== Written request ==
Format the entries from the line with "Given: Click the red Delete Project button" through the end of the entries as a two-column CSV with the columns instruction and answer, one row per entry. Put each entry's text and its answer in its own quoted field, with line breaks replaced by spaces.

== Data entries ==
------------------------

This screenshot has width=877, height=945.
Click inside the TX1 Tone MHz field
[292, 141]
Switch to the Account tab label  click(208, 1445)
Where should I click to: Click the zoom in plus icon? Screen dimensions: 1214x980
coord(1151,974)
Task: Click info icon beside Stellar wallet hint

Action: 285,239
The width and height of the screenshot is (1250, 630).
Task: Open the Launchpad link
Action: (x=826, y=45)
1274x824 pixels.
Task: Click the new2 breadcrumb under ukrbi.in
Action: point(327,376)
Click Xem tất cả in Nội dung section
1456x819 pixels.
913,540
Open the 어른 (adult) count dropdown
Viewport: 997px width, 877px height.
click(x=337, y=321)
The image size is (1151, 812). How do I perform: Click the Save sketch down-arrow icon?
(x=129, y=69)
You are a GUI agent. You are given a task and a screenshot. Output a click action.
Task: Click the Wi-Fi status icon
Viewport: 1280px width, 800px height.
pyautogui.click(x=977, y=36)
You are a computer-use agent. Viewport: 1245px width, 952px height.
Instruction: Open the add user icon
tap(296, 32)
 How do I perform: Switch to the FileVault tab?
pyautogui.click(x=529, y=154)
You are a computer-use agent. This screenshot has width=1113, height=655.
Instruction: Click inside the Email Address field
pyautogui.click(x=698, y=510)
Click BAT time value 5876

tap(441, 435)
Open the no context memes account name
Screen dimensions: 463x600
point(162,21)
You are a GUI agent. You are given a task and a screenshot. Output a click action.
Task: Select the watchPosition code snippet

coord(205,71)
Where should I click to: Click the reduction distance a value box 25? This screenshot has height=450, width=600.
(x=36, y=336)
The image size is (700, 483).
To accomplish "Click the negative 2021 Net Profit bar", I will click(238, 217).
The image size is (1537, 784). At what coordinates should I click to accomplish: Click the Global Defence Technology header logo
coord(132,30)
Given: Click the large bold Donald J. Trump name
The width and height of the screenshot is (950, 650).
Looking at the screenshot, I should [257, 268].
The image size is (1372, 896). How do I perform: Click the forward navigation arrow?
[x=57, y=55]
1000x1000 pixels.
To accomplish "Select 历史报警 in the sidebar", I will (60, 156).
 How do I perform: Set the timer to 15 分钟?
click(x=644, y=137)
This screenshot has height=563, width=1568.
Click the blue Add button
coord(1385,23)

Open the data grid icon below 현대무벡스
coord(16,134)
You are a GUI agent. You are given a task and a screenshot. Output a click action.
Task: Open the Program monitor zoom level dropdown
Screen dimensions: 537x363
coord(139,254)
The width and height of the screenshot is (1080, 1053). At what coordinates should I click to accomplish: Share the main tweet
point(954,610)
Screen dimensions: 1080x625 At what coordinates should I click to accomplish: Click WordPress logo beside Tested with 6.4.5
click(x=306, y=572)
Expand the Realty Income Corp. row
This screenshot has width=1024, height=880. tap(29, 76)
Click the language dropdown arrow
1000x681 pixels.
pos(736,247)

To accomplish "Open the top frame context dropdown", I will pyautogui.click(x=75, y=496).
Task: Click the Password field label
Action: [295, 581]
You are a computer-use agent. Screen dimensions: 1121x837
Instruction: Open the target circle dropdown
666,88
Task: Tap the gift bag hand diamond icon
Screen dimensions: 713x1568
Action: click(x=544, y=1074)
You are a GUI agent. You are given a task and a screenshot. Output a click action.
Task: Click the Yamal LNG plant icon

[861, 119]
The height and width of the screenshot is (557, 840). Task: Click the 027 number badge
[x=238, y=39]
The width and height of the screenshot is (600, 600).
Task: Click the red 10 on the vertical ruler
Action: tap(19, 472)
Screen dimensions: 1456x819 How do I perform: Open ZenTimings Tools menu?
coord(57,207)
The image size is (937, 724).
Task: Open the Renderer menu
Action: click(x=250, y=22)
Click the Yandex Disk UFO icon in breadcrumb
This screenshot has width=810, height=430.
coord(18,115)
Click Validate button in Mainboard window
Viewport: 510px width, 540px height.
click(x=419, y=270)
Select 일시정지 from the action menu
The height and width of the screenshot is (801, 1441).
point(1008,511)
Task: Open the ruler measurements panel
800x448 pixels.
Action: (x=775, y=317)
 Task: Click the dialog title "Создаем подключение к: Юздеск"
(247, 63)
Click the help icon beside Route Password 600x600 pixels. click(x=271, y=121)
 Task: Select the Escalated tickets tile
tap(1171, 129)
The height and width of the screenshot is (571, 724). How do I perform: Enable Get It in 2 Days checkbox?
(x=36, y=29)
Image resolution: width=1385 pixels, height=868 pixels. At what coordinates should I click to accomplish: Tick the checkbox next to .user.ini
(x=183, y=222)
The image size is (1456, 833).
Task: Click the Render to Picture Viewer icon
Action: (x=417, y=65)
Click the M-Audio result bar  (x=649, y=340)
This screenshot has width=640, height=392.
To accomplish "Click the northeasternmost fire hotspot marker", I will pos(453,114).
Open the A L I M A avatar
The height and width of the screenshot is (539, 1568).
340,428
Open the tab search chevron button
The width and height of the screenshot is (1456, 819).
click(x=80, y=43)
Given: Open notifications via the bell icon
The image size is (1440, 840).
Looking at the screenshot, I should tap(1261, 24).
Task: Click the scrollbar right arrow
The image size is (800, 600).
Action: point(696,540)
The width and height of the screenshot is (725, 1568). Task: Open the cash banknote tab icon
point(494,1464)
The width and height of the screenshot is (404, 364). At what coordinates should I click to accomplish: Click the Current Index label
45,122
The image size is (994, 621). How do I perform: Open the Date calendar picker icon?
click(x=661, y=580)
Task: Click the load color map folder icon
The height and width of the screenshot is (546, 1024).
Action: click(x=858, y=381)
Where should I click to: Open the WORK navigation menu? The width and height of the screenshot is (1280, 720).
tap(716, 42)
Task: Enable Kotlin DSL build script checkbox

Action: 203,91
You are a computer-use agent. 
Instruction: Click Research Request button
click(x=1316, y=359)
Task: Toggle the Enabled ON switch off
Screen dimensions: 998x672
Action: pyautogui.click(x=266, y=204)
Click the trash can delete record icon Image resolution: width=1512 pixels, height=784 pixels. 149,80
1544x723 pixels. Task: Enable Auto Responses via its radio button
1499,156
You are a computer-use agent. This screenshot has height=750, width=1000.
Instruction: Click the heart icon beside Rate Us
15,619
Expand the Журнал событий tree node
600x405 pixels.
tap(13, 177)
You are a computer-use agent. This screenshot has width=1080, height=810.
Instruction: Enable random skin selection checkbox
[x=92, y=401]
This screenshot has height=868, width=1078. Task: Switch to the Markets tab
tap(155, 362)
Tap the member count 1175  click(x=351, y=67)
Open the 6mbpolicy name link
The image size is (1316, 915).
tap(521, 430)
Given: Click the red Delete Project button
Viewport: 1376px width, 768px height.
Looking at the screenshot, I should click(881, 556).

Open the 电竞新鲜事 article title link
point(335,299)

------------------------

== Complete response ==
instruction,answer
"Given: Click the red Delete Project button Viewport: 1376px width, 768px height.","Looking at the screenshot, I should click(881, 556)."
"Open the 电竞新鲜事 article title link","point(335,299)"